(Beginning of THE DATA)
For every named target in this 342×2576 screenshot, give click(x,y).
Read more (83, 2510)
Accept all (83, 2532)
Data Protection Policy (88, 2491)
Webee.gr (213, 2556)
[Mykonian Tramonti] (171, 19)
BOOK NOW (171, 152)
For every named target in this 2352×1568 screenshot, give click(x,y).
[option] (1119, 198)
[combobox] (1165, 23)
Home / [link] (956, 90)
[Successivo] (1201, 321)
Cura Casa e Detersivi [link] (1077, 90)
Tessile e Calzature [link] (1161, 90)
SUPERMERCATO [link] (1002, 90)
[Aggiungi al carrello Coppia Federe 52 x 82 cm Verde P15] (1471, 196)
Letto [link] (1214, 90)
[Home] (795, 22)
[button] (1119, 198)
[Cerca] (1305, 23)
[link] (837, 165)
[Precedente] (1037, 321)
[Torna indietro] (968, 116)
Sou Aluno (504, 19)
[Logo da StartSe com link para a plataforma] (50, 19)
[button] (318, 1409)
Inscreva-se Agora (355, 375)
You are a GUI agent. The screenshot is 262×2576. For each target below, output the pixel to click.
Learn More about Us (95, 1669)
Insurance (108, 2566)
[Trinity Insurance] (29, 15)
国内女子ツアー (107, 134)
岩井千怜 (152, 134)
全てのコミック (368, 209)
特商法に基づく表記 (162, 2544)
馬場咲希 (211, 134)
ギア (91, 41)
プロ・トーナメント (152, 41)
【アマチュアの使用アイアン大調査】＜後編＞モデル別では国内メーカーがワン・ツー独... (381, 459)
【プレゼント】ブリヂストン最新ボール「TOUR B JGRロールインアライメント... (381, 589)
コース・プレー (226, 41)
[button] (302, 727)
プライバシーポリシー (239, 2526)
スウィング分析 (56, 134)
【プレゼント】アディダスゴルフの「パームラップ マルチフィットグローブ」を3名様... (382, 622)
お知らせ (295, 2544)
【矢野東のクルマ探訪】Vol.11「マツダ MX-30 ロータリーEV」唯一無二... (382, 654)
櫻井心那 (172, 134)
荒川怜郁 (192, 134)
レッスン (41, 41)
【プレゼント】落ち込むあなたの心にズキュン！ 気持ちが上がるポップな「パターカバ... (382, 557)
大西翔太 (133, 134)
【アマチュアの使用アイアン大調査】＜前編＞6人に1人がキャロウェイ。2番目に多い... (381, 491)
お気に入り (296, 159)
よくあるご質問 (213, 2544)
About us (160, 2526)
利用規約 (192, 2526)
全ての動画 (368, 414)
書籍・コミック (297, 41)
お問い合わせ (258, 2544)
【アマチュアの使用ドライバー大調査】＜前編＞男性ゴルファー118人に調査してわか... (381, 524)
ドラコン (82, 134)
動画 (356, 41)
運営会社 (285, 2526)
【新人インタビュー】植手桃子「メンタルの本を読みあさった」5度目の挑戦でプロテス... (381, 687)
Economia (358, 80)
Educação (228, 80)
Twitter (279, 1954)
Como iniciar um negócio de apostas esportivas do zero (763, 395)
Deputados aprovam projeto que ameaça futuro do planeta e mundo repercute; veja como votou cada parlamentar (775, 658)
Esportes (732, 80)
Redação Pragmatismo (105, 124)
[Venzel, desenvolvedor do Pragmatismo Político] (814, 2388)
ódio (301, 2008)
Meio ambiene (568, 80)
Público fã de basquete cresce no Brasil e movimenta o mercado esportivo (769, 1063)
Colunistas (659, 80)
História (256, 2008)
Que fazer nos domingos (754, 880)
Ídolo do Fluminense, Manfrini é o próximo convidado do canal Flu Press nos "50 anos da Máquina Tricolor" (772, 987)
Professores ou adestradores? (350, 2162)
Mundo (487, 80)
(End of THE DATA)
Your answer should be each line of the data that contains the word "target", copied as it stands.

» RESPONSE FOR THIS EXERCISE:
For every named target in this 342×2576 screenshot, give click(x,y).
For every named target in this 2352×1568 screenshot, give click(x,y).
You are a GUI agent. The screenshot is 262×2576. For each target below, output the pixel to click.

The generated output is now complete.